• Problem to work on: The required output is every entry below, copied exactly.

• Data for this task:
================================
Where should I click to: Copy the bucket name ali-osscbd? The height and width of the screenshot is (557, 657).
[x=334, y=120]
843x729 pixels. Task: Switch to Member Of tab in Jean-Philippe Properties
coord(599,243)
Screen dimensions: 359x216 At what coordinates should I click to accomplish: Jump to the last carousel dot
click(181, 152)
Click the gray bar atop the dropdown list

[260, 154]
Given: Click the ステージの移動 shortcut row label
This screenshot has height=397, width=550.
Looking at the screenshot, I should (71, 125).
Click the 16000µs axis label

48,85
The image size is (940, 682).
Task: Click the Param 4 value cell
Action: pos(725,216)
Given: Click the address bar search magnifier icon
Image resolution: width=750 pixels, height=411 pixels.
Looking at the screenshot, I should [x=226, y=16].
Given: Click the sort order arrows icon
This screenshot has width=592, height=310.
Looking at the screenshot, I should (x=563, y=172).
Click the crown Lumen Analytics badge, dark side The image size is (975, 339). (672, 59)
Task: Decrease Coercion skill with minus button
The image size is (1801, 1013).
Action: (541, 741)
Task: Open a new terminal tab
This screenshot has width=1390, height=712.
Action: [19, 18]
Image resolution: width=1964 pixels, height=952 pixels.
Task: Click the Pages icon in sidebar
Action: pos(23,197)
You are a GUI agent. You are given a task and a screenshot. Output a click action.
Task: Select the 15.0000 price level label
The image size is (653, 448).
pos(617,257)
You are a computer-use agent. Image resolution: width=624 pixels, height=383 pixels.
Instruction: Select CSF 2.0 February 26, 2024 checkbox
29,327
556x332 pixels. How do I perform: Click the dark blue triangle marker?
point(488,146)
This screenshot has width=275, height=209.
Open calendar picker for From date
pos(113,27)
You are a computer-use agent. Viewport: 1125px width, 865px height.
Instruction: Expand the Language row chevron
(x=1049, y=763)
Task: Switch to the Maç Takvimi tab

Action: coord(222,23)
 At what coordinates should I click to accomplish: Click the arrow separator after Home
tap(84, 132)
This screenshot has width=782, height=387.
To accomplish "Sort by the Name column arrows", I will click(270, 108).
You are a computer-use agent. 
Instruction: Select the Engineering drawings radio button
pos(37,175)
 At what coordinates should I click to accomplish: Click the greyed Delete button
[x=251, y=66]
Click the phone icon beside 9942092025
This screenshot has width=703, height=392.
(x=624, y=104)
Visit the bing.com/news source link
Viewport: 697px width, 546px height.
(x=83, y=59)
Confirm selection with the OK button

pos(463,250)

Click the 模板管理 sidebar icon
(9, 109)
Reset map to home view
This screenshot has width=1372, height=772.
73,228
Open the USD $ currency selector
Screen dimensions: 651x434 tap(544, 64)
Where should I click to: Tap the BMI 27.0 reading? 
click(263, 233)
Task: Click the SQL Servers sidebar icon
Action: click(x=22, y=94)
================================
• Task response:
Where should I click to: Copy the bucket name ali-osscbd? The height and width of the screenshot is (557, 657).
[x=334, y=120]
843x729 pixels. Task: Switch to Member Of tab in Jean-Philippe Properties
coord(599,243)
Screen dimensions: 359x216 At what coordinates should I click to accomplish: Jump to the last carousel dot
click(181, 152)
Click the gray bar atop the dropdown list

[260, 154]
Given: Click the ステージの移動 shortcut row label
This screenshot has height=397, width=550.
Looking at the screenshot, I should (71, 125).
Click the 16000µs axis label

48,85
The image size is (940, 682).
Task: Click the Param 4 value cell
Action: pos(725,216)
Given: Click the address bar search magnifier icon
Image resolution: width=750 pixels, height=411 pixels.
Looking at the screenshot, I should [x=226, y=16].
Given: Click the sort order arrows icon
This screenshot has width=592, height=310.
Looking at the screenshot, I should (x=563, y=172).
Click the crown Lumen Analytics badge, dark side The image size is (975, 339). (672, 59)
Task: Decrease Coercion skill with minus button
The image size is (1801, 1013).
Action: (541, 741)
Task: Open a new terminal tab
This screenshot has width=1390, height=712.
Action: [19, 18]
Image resolution: width=1964 pixels, height=952 pixels.
Task: Click the Pages icon in sidebar
Action: pos(23,197)
You are a GUI agent. You are given a task and a screenshot. Output a click action.
Task: Select the 15.0000 price level label
The image size is (653, 448).
pos(617,257)
You are a computer-use agent. Image resolution: width=624 pixels, height=383 pixels.
Instruction: Select CSF 2.0 February 26, 2024 checkbox
29,327
556x332 pixels. How do I perform: Click the dark blue triangle marker?
point(488,146)
This screenshot has width=275, height=209.
Open calendar picker for From date
pos(113,27)
You are a computer-use agent. Viewport: 1125px width, 865px height.
Instruction: Expand the Language row chevron
(x=1049, y=763)
Task: Switch to the Maç Takvimi tab

Action: coord(222,23)
 At what coordinates should I click to accomplish: Click the arrow separator after Home
tap(84, 132)
This screenshot has width=782, height=387.
To accomplish "Sort by the Name column arrows", I will click(270, 108).
You are a computer-use agent. 
Instruction: Select the Engineering drawings radio button
pos(37,175)
 At what coordinates should I click to accomplish: Click the greyed Delete button
[x=251, y=66]
Click the phone icon beside 9942092025
This screenshot has width=703, height=392.
(x=624, y=104)
Visit the bing.com/news source link
Viewport: 697px width, 546px height.
(x=83, y=59)
Confirm selection with the OK button

pos(463,250)

Click the 模板管理 sidebar icon
(9, 109)
Reset map to home view
This screenshot has width=1372, height=772.
73,228
Open the USD $ currency selector
Screen dimensions: 651x434 tap(544, 64)
Where should I click to: Tap the BMI 27.0 reading? 
click(263, 233)
Task: Click the SQL Servers sidebar icon
Action: click(x=22, y=94)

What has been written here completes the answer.